Reading passage:
--------------------------------------------------

Skip to the content.

UCM Case Study: Actionable Impact Analysis on marimo

What UCM Does (30-second version)

UCM scans your Python/TS/Rust codebase, builds a dependency graph, and answers one question: “I changed X — what else might break?”

It outputs:

  1. Impact Report — every entity affected by your change, with confidence scores and the exact dependency path
  2. Test Intent — prioritized list of what to test, what risks exist, and what coverage gaps you have
  3. Ambiguity Flags — where the graph has low-confidence or stale edges (things the tool isn’t sure about)

Getting Started

Install and build

git clone https://github.com/paritoshk/ucm-core
cd ucm-core
cargo build --release
# Binary at: target/release/ucm

Scan your codebase

# TypeScript (default)
ucm scan ./my-project --language typescript

# Python — specify the package root for absolute import resolution
ucm scan ./marimo --language python --package-root marimo

# Rust
ucm scan ./my-crate --language rust

# Large repos (>500 entities) need --no-limit
ucm scan ./marimo --language python --package-root marimo --no-limit

Run impact analysis before your PR

# "I changed the execute_cell method in executor.py — what might break?"
ucm impact _runtime/executor.py "Executor.execute_cell" \
  --path ./marimo --language python --package-root marimo --no-limit --json

Get test recommendations

# "What should I test before merging?"
ucm intent _runtime/executor.py "Executor.execute_cell" \
  --path ./marimo --language python --package-root marimo --no-limit --json

Export full graph for custom analysis

ucm graph ./marimo --language python --package-root marimo --no-limit --export json > graph.json

How to Read the JSON Outputs

Impact Report (ucm impact --json)

{
  "changes": [{ "entity_id": "...", "name": "Executor.execute_cell", "file_path": "_runtime/executor.py" }],
  "direct_impacts": [...],
  "indirect_impacts": [...],
  "not_impacted": [...],
  "ambiguities": [...],
  "stats": { "total_entities": 8117, "directly_impacted": 1, "indirectly_impacted": 2 }
}

Each impact entry looks like:

{
  "name": "hash.py",
  "confidence": 0.95,
  "tier": "High",
  "depth": 1,
  "path": ["_ast/visitor.py#ScopedVisitor", "_save/hash.py#module"],
  "reason": "imports via ScopedVisitor",
  "explanation_chain": {
    "summary": "hash.py is impacted by this change",
    "steps": [{
      "step": 1,
      "evidence": "Graph traversal found dependency path: ScopedVisitor -> hash.py",
      "inference": "hash.py is transitively dependent via 1 hop",
      "confidence": 0.95
    }]
  }
}

What to do with this:

Test Intent Report (ucm intent --json)

--------------------------------------------------

Given information:
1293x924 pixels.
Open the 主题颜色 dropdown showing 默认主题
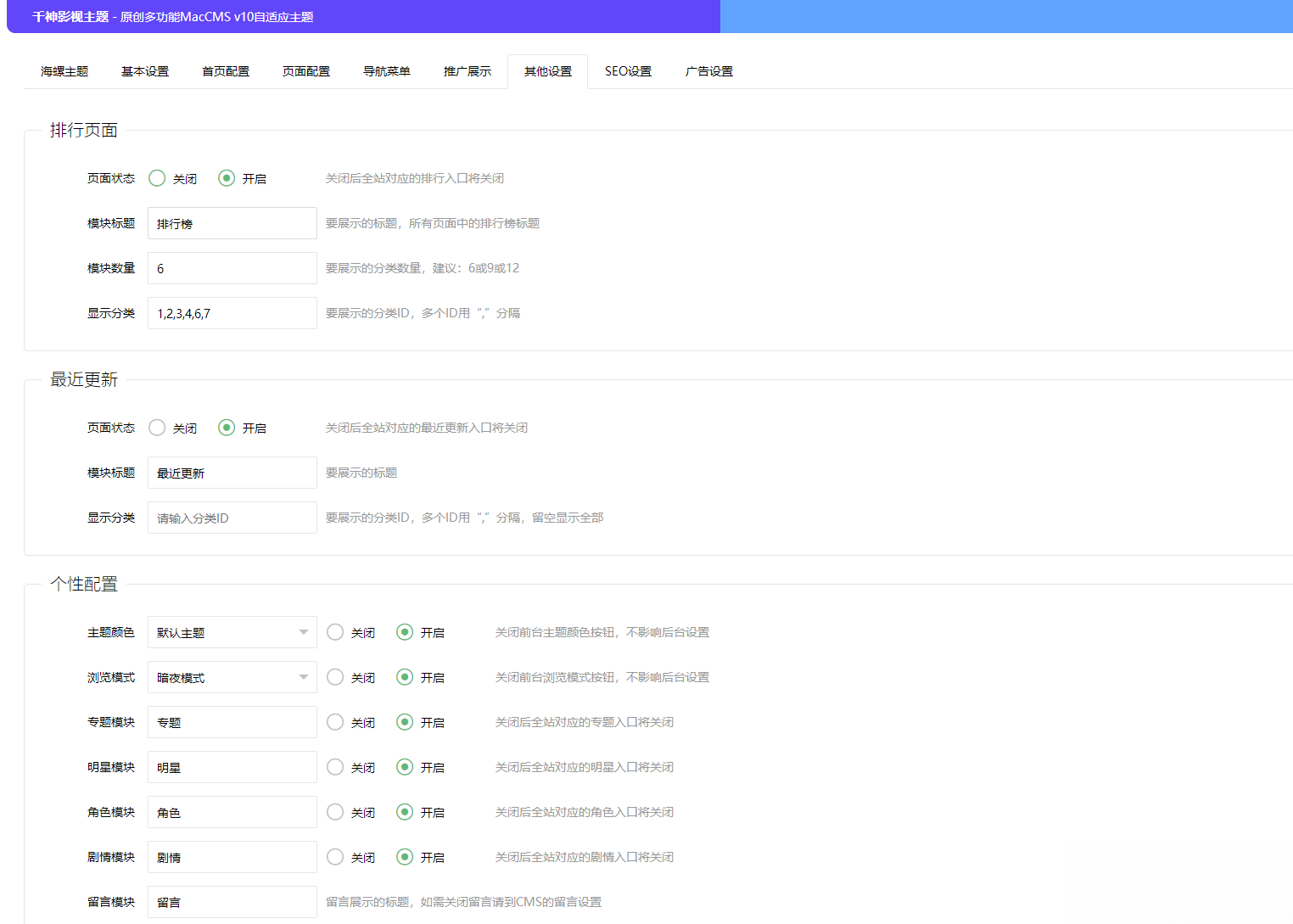232,632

--------------------------------------------------

List of tasks:
• A. List the top-level keys of the Impact Report JSON shown in the UCM case study.
• B. Continue the UCM case study after its final heading.

Solved tasks:
• A. changes, direct_impacts, indirect_impacts, not_impacted, ambiguities, stats

• B.
{
  "high_confidence": [
    {
      "description": "Verify Executor still functions correctly after change",
      "rationale": "contains via Executor.execute_cell",
      "confidence": 0.99,
      "related_entity": "Executor"
    }
  ],
  "risks": [
    {
      "severity": "High",
      "description": "Executor directly depends on changed code — regression risk",
      "mitigation": "Run existing tests for Executor and verify expected behavior"
    },
    {
      "severity": "Medium",
      "description": "DefaultExecutor is indirectly affected via 2-hop chain with 89% confidence",
      "mitigation": "Integration test covering the path: Executor.execute_cell -> Executor -> DefaultExecutor"
    }
  ],
  "coverage_gaps": [
    {
      "entity": "DefaultExecutor",
      "description": "DefaultExecutor is impacted but has no linked test coverage in the graph",
      "recommendation": "Add test coverage for DefaultExecutor focusing on the changed behavior"
    }
  ],
  "decided_not_to_test": [
    { "entity": "marimo_path.py", "reason": "No graph path exists to changed entities", "confidence_of_safety": 0.9 }
  ]
}

What to do with this:


How the Confidence Math Works

UCM uses three mathematical models from the research literature:

1. Noisy-OR Fusion (Google Knowledge Vault, KDD 2014)

When multiple evidence sources confirm a dependency:

P(edge exists) = 1 - product(1 - P(source_i))

Example: Static analysis says 92% confident, test coverage confirms at 75%. Result: 1 - (1-0.92)(1-0.75) = 1 - 0.08*0.25 = 0.98 (98% confident).

Sources that agree compound confidence. This is why edges confirmed by both code analysis and test coverage are very high confidence.

2. Temporal Decay (TempValid, ACL 2024)

Confidence isn’t permanent — edges decay over time since last verification:

confidence(t) = base_confidence * exp(-lambda * days_since_verified)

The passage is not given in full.